Verilen alıntı:
Bodrum Hava Alanında uçağımı bekliyorum, telefon.. Serpil.. "Hıncal Ağbi, biz Tuzla'ya geldik.. Akşam işin yoksa gel" diyor.. "İşim yok da, ben henüz Bodrum'dayım" dedim.. "Hele bir İstanbul'a varayım.. Fazla yorgun değilsem, gözüm Tuzla yolunu yerse, bakarız!.."
Uçak da biraz rötar yapınca, eve vardığımda saat altı, falan.. Bir gece evvel çok geç yatmışız.. Sabah da kahvaltı için Yalıkavak'a gitmek üzere erken kalkmışız.. Aslında halim yok.. Dağ gibi de gazeteler birikmiş, bana bakıyorlar ve diyorlar ki, "Biraz bizimle oyalan, sonra da erken yat bu gece.. Sabah işe başlayacaksın.. Serpil'e de yarın falan gidersin.."
Divana sırt üstü uzandım, elimi gazeteye attım ki, bir şey dürttü beni.. Hem de ne dürtüş..
"Çocukken sana hem babanın, hem de öğretmenlerinin ilk öğrettiği, ezberlettiği şey, 'Bugünkü işini yarına bırakma' oldu.. Bu öğüdü hep tuttun. Peki 'Bugünkü keyfi' niye yarına bırakıyorsun o zaman?.."
İş olsa, ne kadar yorgun olursan ol, yap.. Ama keyif olunca ertele!.
Gazeteyi yerine koyup fırladım. Önce Zeyno'yu aradım, yeğen.. "Yürü, halanlara yemeğe gidiyoruz" diye.. Atladık arabaya... Ver elini Tuzla..
Fethi, sahilde dünya şirini restoranlar var, onlardan birinde yer ayırtmış.. "Tuzla köfteleriyle ünlüdür. Taa üniversite yıllarımızda, o zaman araba, maraba da yok.. Banliyo treni ile gelirdik, Tuzla'ya köfte yemeye.. Bir köfteciye gidelim" dedim.. "Canım öyle çekti.." "Bizim köfteci o zaman" dedi, Fethi.. "Bizim" şurdan geliyor.. Fethiler evi, Yelkenci ailesinden aldılar. İkinci kuşaktan Vedat arkadaşımdı. Londra'ya yerleştiler. Ailenin ahçısına, Artvinli babaanne kendi usulü köfte yapmayı öğretmiş.. Usta da, emekli olunca, o evin civarında kendi dükkanını açıp ayni köfteyi satmaya başlamış..
Gittik.. tam da iftar vakti.. Tüm masalar dolu.. Serpil'le Fethi'yi tanıyorlar da torpil yaptılar, bir yer ayarladılar..
Önce enfes bir mercimek çorbası.. Sonra ızgara köfteler, yanında piyazla.. Yani böyle bir lezzet olmaz..

İstenen iş: Tuzla'daki köfte akşamını anlatan yazıyı kaldığı yerden sürdürün. Aşağıdaki malzeme başka bir kaynaktan alınmıştır.

Verilen bilgiler:
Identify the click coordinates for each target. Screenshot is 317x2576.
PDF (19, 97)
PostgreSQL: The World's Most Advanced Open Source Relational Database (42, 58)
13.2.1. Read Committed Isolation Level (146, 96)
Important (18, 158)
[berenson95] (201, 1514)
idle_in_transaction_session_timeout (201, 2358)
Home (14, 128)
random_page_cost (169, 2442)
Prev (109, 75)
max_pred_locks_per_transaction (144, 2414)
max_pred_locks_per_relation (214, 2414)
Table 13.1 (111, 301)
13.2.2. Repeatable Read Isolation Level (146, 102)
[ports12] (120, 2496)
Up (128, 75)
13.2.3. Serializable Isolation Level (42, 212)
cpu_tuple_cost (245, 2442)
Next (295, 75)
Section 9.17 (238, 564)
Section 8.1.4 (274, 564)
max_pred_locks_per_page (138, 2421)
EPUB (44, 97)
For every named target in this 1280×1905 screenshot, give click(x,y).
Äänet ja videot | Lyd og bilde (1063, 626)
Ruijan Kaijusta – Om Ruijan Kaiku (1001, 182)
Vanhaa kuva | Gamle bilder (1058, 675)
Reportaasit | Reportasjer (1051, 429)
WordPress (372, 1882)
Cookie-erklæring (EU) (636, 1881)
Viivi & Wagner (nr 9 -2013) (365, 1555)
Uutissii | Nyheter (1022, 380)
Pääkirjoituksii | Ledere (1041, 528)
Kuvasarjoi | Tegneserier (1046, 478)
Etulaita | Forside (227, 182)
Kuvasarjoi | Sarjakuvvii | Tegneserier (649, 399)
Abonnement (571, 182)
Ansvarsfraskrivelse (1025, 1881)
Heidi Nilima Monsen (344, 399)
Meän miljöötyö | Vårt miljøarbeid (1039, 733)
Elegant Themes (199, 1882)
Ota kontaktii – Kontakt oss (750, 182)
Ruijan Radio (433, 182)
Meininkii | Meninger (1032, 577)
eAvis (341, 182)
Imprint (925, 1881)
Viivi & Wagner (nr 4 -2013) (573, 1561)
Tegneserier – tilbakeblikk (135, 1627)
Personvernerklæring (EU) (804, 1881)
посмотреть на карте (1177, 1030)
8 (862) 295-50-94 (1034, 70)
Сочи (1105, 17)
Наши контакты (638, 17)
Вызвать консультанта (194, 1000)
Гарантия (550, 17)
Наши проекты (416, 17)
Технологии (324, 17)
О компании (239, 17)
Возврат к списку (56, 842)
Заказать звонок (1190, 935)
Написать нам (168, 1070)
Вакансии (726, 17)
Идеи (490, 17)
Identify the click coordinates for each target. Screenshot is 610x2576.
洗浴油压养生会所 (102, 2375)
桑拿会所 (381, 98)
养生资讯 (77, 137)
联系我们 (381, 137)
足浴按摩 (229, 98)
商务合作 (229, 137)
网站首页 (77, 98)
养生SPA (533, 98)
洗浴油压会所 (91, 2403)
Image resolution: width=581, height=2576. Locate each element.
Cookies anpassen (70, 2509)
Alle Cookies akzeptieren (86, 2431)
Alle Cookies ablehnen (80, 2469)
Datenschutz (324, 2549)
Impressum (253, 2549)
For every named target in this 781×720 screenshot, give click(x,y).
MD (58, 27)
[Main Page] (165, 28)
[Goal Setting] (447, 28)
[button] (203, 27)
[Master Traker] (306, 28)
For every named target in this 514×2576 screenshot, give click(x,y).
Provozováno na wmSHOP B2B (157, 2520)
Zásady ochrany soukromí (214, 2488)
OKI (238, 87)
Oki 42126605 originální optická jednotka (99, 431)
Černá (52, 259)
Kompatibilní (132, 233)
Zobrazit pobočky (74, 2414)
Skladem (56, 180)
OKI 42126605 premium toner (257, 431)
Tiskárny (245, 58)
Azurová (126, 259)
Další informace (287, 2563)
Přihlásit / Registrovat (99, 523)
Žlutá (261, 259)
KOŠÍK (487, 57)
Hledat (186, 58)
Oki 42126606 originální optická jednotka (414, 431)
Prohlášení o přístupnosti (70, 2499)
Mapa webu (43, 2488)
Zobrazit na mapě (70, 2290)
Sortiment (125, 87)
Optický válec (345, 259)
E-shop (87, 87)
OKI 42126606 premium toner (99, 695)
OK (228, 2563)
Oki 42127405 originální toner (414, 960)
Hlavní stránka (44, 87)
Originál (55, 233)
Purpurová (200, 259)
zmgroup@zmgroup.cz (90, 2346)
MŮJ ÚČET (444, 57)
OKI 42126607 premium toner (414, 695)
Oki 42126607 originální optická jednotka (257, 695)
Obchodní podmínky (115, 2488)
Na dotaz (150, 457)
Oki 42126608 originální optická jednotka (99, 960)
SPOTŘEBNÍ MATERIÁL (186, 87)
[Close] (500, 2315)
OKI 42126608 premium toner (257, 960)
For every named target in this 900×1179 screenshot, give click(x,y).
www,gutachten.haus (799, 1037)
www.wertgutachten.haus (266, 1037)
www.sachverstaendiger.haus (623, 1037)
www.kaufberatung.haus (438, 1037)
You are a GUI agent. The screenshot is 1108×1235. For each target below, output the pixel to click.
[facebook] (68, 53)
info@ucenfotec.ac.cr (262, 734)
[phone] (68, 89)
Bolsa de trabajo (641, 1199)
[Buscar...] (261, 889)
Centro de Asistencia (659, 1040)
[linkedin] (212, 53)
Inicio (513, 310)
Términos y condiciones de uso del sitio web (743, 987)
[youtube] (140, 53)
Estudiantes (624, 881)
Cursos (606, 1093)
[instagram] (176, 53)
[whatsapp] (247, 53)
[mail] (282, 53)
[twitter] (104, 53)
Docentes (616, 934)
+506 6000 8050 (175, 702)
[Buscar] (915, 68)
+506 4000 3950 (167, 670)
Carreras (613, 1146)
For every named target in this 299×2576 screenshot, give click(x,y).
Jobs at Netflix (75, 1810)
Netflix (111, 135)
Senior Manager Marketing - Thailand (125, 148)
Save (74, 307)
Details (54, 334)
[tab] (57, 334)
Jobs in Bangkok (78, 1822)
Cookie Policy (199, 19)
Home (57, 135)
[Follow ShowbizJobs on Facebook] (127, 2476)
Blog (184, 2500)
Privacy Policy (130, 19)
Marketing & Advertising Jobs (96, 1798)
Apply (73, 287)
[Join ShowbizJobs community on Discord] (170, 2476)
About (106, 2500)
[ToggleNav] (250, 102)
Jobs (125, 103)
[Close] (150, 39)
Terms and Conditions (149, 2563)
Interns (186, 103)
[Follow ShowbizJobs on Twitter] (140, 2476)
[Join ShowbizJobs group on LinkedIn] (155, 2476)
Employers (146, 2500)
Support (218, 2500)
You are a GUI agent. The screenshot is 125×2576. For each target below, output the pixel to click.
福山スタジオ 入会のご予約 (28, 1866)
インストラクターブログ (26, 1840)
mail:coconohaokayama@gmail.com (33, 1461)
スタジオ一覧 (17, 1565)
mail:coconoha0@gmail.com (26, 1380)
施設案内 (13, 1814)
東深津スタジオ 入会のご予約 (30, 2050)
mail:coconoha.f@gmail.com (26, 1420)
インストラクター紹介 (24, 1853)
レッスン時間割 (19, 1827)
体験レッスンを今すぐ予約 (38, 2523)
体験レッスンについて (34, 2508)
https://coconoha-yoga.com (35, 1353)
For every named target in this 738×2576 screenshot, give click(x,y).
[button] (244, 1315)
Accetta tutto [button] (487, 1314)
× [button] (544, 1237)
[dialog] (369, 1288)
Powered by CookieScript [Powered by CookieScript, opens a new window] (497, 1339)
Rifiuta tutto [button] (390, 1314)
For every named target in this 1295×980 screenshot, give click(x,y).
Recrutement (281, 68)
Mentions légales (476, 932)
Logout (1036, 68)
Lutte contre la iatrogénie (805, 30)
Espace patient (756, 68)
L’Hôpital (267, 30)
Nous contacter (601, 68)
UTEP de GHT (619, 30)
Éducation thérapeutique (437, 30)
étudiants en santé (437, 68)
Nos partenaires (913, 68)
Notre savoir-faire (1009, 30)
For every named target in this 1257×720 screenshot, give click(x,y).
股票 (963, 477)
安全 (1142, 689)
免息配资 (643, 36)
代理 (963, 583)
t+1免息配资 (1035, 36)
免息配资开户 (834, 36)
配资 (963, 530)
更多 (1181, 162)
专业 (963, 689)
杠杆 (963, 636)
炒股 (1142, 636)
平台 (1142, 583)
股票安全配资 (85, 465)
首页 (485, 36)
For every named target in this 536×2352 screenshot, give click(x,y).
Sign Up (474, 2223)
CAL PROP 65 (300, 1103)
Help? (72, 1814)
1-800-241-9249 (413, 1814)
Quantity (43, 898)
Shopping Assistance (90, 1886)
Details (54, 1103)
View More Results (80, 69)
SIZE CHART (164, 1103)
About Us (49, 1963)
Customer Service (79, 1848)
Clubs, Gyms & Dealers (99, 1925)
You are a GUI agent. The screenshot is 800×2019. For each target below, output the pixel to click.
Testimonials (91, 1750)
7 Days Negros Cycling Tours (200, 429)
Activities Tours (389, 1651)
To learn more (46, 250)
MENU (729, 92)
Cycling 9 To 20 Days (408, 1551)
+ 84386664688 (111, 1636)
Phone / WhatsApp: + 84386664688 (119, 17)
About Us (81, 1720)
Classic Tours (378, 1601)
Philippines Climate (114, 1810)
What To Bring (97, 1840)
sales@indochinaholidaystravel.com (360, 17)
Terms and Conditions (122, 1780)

Sorunun yanıtı:
Yemek bitti.. Fethi "Tuzla gecesi Hakan'da biter" dedi.. Hakan da dondurmacıymış, 30 yıllık falan.. O sahilde.. Kaldırıma masalar atmışlar..
Nasıl şirin.. Çocukluğum aklıma geldi.. Bandırma'da en mutlu anlarımızı, yemekten sonra babam bizi sahile, dondurma yemeye götürünce yaşardık..
Kağıt helvanın arasına, cevizli, fıstıklı ve sakızlı bir sandviç yaptı Hakan bana..
Bir daha üniversite yıllarıma döndüm..
Ankara'da Köşk'ün önü o zaman Kavaklıdere'ye kadar boş.. Köşk'ün önünden geçen yolun kenarı da bomboş..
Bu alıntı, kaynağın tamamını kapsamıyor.